Dataset items
━━━━━━

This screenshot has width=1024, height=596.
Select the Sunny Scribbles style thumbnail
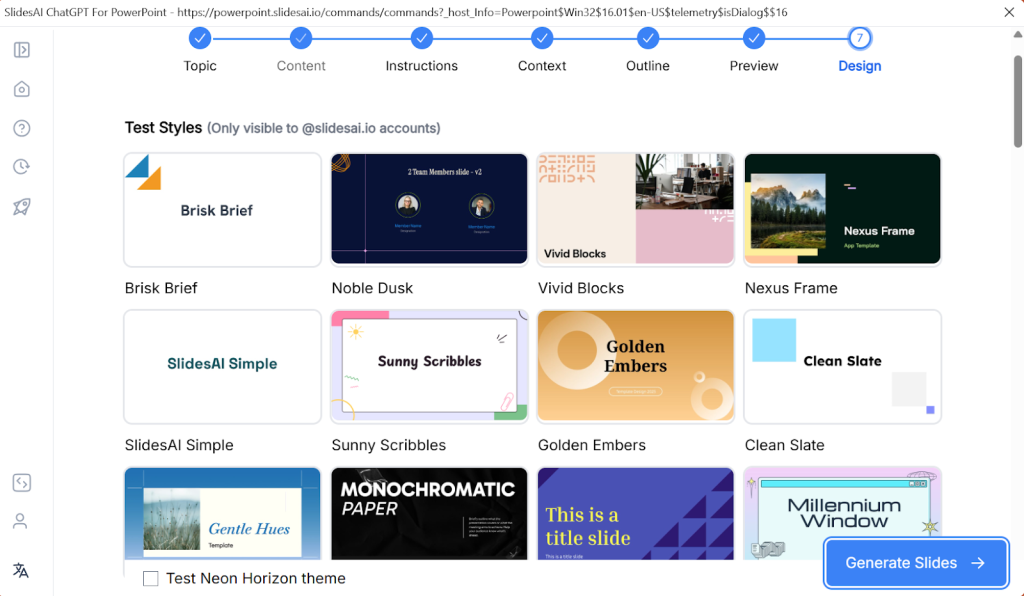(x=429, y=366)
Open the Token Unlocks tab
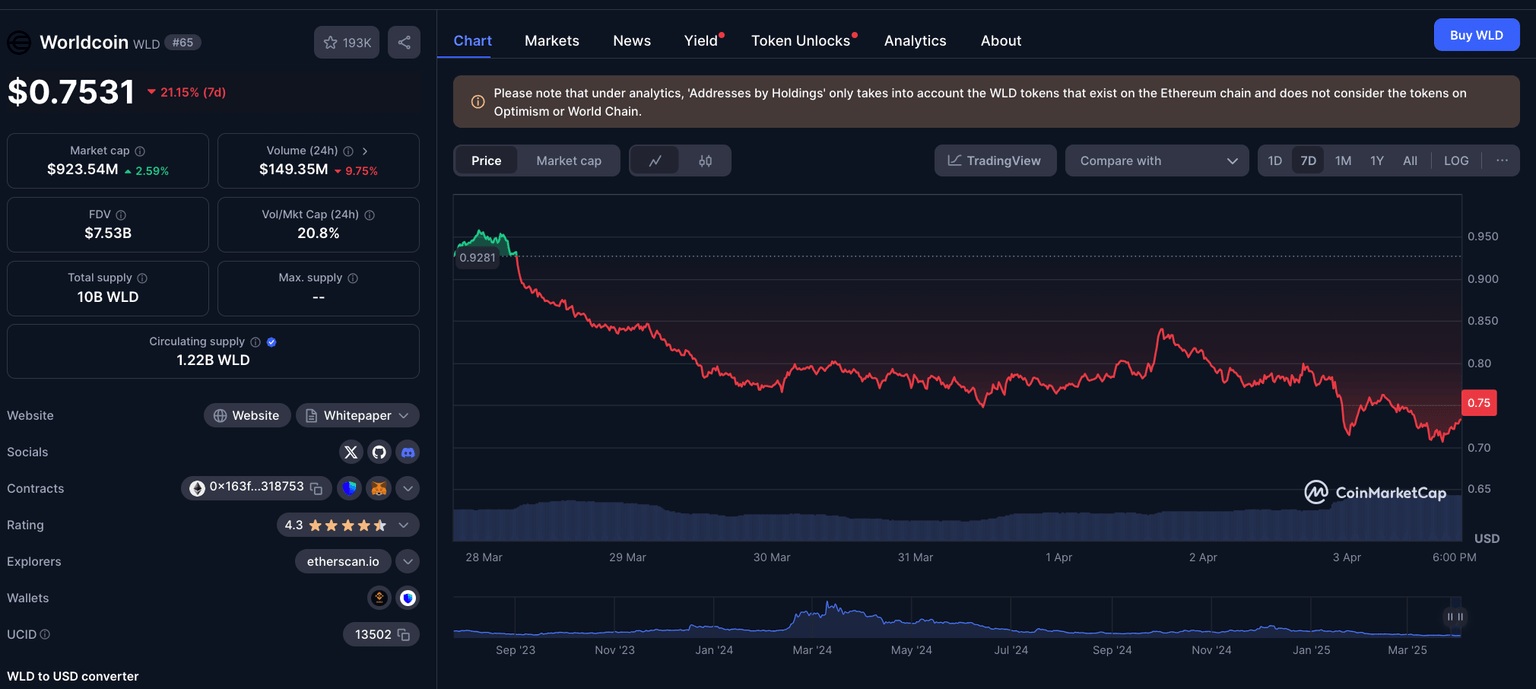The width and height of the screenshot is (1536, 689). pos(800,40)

━━━━━━

◆ WHAT NEEDS TO BE DONE ◆
Please restate each entry exactly, but drop any picture it holds.

◆ EXERCISE RESPONSE ◆
This screenshot has width=1024, height=596.
Select the Sunny Scribbles style thumbnail
(x=429, y=366)
Open the Token Unlocks tab
The width and height of the screenshot is (1536, 689). pos(800,40)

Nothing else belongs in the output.